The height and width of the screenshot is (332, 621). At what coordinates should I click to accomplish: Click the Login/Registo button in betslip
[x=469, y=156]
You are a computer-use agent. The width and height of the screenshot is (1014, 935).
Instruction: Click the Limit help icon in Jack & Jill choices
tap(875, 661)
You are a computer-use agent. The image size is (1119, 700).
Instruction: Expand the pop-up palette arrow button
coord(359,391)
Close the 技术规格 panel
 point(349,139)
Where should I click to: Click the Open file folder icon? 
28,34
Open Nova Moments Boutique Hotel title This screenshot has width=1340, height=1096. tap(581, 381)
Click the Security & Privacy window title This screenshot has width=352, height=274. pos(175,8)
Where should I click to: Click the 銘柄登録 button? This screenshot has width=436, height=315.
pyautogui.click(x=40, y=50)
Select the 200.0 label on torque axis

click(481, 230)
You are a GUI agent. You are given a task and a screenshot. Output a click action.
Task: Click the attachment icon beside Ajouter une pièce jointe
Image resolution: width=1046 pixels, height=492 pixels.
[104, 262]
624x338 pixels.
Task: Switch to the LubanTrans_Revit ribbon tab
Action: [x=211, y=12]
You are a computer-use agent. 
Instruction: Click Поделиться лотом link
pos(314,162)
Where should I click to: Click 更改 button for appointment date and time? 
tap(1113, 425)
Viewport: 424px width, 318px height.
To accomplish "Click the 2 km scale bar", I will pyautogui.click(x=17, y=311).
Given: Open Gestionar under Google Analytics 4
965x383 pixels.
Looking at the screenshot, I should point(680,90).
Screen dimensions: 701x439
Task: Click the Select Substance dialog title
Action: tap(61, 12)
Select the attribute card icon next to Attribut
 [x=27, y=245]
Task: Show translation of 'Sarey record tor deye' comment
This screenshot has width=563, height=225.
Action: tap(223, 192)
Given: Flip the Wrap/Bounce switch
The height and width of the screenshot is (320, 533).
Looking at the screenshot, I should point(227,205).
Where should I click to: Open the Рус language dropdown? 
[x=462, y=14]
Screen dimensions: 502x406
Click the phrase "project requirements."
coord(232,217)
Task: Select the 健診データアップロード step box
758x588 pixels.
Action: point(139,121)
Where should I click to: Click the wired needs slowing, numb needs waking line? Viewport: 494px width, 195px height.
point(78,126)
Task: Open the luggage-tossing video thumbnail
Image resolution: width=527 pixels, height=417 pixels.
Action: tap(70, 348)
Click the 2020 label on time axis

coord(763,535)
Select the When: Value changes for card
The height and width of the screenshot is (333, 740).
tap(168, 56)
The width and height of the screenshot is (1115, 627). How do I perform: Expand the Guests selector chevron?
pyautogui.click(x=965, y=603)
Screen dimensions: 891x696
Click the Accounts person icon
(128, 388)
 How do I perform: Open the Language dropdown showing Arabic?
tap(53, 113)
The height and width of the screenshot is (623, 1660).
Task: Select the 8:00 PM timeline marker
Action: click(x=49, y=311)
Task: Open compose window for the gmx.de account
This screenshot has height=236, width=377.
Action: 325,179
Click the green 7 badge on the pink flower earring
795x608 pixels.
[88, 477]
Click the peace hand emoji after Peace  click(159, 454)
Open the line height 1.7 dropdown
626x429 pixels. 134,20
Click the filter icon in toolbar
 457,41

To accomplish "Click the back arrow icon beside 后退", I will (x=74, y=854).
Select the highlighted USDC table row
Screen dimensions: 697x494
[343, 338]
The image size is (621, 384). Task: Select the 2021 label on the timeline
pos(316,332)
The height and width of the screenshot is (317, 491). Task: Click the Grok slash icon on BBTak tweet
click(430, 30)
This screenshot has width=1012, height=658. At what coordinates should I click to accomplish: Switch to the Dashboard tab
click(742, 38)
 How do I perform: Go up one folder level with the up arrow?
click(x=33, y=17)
####################
> [WHAT IS NEEDED]
Working from the data above, extract solely the lines from the one containing "965x383 pixels." through the one containing "Screen dimensions: 502x406", exactly as they appear, both included.

> [TASK ANSWER]
965x383 pixels.
Looking at the screenshot, I should point(680,90).
Screen dimensions: 701x439
Task: Click the Select Substance dialog title
Action: tap(61, 12)
Select the attribute card icon next to Attribut
 [x=27, y=245]
Task: Show translation of 'Sarey record tor deye' comment
This screenshot has width=563, height=225.
Action: tap(223, 192)
Given: Flip the Wrap/Bounce switch
The height and width of the screenshot is (320, 533).
Looking at the screenshot, I should point(227,205).
Where should I click to: Open the Рус language dropdown? 
[x=462, y=14]
Screen dimensions: 502x406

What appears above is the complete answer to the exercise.